BootTOD: Bootstrap Task-oriented Dialogue Representations by Aligning Diverse Responses
This addresses the challenge of improving dialogue systems for task-oriented applications, representing an incremental advancement over existing contrastive methods.
The paper tackles the problem of limited effectiveness of pre-trained language models in task-oriented dialogues by proposing BootTOD, a self-bootstrapping framework that aligns context and response representations without contrastive pairs and models response diversity, resulting in outperforming strong baselines on diverse downstream tasks.

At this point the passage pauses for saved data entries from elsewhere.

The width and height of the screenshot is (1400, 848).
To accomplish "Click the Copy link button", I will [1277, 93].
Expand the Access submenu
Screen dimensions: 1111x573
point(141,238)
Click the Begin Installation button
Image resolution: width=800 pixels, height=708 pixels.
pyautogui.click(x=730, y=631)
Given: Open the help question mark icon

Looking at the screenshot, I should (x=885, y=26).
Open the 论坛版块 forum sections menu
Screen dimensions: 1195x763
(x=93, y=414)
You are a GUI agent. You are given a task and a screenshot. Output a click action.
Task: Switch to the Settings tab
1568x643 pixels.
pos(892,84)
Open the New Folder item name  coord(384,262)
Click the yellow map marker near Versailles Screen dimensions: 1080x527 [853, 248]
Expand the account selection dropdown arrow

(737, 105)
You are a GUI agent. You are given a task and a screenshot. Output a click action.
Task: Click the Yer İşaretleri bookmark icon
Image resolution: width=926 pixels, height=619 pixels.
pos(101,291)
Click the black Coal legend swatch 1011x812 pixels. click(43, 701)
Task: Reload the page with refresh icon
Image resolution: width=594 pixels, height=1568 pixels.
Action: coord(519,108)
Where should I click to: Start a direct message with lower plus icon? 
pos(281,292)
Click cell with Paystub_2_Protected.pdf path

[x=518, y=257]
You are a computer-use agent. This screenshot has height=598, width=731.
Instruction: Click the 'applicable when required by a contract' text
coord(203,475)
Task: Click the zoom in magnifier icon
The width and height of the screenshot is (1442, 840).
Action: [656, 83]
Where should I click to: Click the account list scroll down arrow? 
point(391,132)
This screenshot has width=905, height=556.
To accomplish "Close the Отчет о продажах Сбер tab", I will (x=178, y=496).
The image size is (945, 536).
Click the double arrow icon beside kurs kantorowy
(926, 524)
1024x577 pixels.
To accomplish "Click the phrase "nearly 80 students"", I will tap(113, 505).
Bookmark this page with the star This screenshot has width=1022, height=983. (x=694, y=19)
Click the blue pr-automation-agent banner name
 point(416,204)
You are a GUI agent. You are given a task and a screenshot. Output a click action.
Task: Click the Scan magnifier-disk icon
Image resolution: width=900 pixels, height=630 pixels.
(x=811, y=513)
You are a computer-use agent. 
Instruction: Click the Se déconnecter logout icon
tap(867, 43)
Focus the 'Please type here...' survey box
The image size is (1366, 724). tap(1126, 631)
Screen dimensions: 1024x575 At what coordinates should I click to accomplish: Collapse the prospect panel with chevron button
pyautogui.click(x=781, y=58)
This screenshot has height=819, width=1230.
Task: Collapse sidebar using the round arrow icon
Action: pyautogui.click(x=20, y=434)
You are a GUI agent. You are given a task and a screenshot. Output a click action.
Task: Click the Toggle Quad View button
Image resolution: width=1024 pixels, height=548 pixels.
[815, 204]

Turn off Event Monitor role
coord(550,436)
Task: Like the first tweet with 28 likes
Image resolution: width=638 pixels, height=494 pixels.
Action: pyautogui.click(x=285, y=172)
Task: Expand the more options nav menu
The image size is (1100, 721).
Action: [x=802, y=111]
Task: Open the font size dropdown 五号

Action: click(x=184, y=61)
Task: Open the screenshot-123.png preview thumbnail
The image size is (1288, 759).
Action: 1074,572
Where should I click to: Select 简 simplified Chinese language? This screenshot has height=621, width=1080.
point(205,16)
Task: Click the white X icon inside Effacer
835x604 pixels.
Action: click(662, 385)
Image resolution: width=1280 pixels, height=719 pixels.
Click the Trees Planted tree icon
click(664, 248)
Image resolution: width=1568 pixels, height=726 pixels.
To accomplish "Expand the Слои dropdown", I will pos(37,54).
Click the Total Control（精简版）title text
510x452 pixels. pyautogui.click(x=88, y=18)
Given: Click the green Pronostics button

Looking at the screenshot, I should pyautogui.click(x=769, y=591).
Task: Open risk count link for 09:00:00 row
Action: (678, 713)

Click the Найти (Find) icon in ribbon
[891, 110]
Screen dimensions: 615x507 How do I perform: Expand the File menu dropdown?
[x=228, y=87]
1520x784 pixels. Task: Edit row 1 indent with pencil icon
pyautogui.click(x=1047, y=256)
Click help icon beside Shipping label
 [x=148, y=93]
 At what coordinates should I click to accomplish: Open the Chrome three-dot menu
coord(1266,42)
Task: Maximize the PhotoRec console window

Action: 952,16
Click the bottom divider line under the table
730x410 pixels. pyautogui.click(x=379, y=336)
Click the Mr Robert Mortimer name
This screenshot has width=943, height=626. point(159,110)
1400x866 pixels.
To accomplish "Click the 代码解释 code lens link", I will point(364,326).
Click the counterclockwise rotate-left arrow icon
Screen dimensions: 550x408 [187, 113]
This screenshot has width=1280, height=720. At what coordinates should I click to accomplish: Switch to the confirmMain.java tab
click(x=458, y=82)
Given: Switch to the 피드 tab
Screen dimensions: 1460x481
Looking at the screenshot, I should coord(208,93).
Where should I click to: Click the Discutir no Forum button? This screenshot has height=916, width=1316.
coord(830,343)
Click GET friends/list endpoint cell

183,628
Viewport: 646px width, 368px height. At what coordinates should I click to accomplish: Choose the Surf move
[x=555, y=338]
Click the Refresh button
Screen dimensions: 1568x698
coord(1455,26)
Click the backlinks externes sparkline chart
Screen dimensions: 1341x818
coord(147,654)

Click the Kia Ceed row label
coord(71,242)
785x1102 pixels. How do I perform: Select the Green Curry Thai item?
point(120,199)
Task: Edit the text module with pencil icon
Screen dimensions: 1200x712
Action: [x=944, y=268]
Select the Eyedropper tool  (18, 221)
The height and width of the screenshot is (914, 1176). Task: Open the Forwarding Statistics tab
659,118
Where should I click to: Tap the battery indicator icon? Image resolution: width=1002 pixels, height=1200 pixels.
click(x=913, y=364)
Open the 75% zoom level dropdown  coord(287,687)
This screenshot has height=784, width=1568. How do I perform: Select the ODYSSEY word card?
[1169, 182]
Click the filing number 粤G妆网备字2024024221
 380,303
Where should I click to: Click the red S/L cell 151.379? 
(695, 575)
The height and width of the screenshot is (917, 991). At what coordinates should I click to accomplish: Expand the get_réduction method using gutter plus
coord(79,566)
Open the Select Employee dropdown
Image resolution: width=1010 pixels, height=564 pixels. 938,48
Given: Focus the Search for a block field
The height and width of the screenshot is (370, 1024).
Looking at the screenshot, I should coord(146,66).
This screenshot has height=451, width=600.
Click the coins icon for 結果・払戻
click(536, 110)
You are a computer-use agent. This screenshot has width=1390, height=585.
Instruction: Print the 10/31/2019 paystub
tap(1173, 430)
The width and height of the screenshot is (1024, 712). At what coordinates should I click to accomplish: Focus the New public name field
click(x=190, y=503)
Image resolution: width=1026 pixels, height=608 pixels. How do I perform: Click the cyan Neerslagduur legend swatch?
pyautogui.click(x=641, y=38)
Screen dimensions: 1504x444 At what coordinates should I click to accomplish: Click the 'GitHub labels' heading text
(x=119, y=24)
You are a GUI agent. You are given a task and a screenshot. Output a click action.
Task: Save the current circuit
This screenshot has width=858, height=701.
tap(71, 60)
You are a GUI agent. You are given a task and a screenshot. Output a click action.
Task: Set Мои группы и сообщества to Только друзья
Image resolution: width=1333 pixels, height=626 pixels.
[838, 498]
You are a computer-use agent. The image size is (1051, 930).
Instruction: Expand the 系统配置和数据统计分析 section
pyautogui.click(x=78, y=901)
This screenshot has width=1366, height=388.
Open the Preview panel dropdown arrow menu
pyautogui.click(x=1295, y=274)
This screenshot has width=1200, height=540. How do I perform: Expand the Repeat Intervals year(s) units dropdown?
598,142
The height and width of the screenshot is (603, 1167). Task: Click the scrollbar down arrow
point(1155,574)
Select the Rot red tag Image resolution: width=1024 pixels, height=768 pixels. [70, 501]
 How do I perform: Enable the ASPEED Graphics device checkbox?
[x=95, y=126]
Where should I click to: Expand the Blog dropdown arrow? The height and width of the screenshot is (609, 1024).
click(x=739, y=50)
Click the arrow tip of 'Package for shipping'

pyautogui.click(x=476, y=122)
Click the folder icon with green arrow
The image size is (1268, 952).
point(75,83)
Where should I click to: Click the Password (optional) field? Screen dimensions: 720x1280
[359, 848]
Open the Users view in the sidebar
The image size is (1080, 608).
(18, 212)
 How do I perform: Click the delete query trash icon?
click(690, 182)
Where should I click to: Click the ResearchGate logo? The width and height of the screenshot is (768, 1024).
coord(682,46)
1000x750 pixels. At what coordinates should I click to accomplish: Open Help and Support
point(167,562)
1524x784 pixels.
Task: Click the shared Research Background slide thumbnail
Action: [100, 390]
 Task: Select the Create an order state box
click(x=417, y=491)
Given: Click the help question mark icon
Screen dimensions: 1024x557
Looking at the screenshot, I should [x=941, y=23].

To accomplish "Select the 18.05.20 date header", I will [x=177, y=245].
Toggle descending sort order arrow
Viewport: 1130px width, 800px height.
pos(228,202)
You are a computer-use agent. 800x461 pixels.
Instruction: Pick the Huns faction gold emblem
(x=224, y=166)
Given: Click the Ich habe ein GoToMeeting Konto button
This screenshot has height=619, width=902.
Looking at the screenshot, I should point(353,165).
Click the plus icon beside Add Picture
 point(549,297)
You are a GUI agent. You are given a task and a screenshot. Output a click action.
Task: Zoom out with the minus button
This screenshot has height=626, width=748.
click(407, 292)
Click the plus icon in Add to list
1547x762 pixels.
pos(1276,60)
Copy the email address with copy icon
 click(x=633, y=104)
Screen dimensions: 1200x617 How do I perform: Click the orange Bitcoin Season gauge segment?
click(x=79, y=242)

Pre-trained language models have been successful in many scenarios. However, their usefulness in task-oriented dialogues is limited due to the intrinsic linguistic differences between general text and task-oriented dialogues. Current task-oriented dialogue pre-training methods rely on a contrastive framework, which faces challenges such as selecting true positives and hard negatives, as well as lacking diversity. In this paper, we propose a novel dialogue pre-training model called BootTOD. It learns task-oriented dialogue representations via a self-bootstrapping framework. Unlike contrastive counterparts, BootTOD aligns context and context+response representations and dismisses the requirements of contrastive pairs. BootTOD also uses multiple appropriate response targets to model the intrinsic one-to-many diversity of human conversations. Experimental results show that BootTOD outperforms strong TOD baselines on diverse downstream dialogue tasks.